For an undirected graph, this is the number of edges connected to the node. Self-loops add 2 to the degree.
For a directed graph, we can distinguish the indegree, \(deg^-(V)\), as the edges that point towards the node. The outdegree, \(deg^+(V)\), denotes the edges that start from the node. Self-loops add 1 to the indegree and 1 to the outdegree.
graph.degree
DegreeView({'A': 2, 'B': 3, 'C': 3, 'D': 1, 'E': 1, 'F': 1, 'G': 3})
4.2. Centraility
Centrality measures the importance of a given node in a network.
There a different formulations of centrality:
- Degree centrality: This is simply the degree of the node. How many neighbours?
- Closeness centrality: The average length of the shortest path between this node and all others. How fast can I reach my neighbours?
- Betweenness centrality: The number of times a node lies on the shortest path between pairs of other nodes in the graph. How often am I the bottleneck/bridge for others?

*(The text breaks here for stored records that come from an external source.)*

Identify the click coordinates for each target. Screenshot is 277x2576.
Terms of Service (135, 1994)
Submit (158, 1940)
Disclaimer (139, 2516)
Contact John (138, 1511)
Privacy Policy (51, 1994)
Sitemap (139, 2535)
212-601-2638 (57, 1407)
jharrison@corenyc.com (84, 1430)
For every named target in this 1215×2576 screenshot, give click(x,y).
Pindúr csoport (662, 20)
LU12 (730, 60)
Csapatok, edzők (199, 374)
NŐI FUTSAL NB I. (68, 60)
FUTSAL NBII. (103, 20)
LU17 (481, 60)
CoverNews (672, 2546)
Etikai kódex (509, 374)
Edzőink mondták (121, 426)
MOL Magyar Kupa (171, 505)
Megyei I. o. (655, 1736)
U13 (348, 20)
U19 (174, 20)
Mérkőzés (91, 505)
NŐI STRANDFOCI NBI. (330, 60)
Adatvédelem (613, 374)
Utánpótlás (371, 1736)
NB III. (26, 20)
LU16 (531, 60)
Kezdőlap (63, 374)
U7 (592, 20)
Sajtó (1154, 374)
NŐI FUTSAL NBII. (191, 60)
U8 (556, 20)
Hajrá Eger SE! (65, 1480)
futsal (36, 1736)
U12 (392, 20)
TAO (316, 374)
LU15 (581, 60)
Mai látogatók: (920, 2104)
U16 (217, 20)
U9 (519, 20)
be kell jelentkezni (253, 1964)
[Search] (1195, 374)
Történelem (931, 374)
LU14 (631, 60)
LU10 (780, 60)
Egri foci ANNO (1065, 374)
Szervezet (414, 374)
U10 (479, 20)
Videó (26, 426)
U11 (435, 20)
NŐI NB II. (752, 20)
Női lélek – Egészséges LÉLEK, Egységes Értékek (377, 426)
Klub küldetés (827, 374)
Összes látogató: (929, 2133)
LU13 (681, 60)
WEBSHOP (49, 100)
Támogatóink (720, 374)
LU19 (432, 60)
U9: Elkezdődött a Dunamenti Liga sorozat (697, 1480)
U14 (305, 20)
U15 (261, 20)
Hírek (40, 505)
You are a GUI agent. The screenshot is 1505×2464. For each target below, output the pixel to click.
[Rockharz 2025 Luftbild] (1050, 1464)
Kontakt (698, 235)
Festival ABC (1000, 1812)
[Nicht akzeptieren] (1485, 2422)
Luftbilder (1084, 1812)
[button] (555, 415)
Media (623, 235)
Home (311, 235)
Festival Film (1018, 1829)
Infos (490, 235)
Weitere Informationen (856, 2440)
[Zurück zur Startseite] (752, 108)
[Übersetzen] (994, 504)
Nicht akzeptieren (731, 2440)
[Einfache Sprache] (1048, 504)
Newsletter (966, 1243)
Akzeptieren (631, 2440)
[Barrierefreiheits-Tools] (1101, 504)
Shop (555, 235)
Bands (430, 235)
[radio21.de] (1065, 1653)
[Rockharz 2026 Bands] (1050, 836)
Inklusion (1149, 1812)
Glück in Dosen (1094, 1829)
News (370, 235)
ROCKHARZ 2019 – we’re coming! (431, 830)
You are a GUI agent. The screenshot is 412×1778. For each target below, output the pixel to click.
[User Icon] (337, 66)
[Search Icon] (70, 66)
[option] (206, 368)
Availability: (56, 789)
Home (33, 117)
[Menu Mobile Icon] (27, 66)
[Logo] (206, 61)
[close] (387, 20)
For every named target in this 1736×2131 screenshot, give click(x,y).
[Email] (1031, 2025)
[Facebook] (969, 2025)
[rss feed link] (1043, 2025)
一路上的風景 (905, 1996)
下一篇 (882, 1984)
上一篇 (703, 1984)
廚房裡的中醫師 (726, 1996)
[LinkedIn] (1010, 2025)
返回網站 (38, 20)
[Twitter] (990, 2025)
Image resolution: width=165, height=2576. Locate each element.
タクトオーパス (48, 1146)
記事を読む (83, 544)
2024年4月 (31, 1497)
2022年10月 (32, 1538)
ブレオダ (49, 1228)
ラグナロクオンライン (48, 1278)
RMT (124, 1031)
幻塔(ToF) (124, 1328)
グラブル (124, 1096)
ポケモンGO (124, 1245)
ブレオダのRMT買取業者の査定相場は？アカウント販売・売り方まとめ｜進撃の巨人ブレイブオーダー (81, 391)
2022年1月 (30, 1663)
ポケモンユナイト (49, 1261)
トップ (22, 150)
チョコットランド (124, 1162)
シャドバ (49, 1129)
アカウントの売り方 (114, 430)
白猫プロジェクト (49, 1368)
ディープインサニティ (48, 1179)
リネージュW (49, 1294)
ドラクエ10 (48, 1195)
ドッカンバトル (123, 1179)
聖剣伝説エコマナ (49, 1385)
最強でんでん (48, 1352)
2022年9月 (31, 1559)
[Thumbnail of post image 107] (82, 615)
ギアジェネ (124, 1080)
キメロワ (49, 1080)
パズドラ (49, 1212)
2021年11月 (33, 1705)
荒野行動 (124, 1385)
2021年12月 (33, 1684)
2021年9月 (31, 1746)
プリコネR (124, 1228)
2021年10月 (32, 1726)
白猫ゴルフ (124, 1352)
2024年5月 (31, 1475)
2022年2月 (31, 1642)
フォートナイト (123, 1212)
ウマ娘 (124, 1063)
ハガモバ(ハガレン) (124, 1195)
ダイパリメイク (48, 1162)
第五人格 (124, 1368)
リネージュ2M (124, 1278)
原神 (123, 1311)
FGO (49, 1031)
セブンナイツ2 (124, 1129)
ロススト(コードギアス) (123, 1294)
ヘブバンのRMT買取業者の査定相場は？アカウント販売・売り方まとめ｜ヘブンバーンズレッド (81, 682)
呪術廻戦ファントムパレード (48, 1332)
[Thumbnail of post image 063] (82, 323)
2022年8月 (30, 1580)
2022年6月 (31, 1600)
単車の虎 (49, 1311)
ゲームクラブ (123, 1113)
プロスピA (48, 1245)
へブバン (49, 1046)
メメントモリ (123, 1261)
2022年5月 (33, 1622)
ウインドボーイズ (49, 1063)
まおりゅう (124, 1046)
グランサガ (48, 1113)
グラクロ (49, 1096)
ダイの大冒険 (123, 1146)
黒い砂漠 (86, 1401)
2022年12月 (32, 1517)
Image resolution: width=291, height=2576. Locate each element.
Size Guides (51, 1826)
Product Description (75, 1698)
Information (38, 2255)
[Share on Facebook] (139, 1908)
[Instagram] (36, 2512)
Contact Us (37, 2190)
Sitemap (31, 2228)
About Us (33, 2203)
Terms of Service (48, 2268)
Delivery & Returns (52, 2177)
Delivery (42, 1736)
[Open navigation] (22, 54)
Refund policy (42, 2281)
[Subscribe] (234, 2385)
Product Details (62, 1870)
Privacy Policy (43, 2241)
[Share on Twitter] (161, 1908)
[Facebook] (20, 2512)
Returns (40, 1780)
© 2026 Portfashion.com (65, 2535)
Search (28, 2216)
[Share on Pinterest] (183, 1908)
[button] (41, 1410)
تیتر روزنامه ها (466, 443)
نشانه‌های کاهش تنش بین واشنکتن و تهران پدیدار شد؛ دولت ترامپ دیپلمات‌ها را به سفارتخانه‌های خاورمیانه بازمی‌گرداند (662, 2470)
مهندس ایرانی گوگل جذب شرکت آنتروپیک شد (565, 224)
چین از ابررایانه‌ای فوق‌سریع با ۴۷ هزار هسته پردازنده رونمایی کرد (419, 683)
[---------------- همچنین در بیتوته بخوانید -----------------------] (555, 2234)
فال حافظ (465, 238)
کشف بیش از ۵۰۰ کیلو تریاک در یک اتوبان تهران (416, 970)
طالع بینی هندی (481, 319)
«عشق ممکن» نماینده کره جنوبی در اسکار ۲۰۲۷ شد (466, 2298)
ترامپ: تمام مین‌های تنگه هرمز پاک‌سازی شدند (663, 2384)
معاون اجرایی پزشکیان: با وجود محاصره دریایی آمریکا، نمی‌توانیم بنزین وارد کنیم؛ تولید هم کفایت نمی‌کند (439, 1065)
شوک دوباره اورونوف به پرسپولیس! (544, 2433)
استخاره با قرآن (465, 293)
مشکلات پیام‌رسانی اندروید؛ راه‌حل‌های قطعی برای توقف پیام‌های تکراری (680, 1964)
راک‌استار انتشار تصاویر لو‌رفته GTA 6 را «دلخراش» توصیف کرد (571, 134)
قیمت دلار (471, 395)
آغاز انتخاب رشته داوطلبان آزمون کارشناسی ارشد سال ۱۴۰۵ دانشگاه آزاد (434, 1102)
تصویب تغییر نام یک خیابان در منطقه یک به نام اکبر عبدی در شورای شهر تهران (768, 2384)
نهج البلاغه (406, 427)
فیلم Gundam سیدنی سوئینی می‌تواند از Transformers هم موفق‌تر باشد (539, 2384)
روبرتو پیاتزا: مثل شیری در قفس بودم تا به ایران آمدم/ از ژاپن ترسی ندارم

nx.degree_centrality(graph)
{'A': 0.3333333333333333,
'B': 0.5,
'C': 0.5,
'D': 0.16666666666666666,
'E': 0.16666666666666666,
'F': 0.16666666666666666,
'G': 0.5}
nx.closeness_centrality(graph)
{'A': 0.6,
'B': 0.5454545454545454,
'C': 0.5454545454545454,
'D': 0.375,
'E': 0.375,
'F': 0.375,
'G': 0.375}
nx.betweenness_centrality(graph)
{'A': 0.6, 'B': 0.6, 'C': 0.6, 'D': 0.0, 'E': 0.0, 'F': 0.0, 'G': 0.0}
4.3. Connectedness
4.3.1. Minimum Cut
This is the minimum number of edges that would need to be removed to make the graph disconnected.
How easy is it to create isolated nodes/clusters?
This is a measure of connectedness.
4.3.2. Density
This is the ratio of the number of edges in the grap to the maximum possible number of edges between all nodes.
For a directed graph with \(n\) nodes, the maximum number of edges is \(n(n-1)\).
For an undirected graph with \(n\) nodes, the maximum number of edges is \(\frac{n(n-1)}{2}\).
Broadly speaking, a graph is considered dense if \(density > 0.5\) and sparse if \(density < 0.1\).
5. Why Use Graph Learning?
There are several categories of learning tasks we may want to perform on a graph:
- Node classification: Predict the category of each node. E.g. categorising songs by genre.
- Link prediction: Predict missing links between nodes. E.g. friend recommnedations in a social network.
- Graph classification: Categorise an entire graph.
- Graph generation: Generate a new graph based on desired properties.
There are several prominent families of graph learning techniques:
- Graph signal processing: Apply traditional signal processing techniques like Fourier analysis to graphs to study its connectivity and structure.
- Matrix factorisation: Find low-dimensional representations of large matrices
- Random walk: Simulate random walks over a graph, e.g. to generate training date for downstream models.
- Deep learning: Encode the graph as tensors and perform deep learning.
Traditional tabular datasets focus on the entities which are represented as rows. But often, the relationships between entities contain vital information. Global features, such as network-wide statistics, may also provide useful information.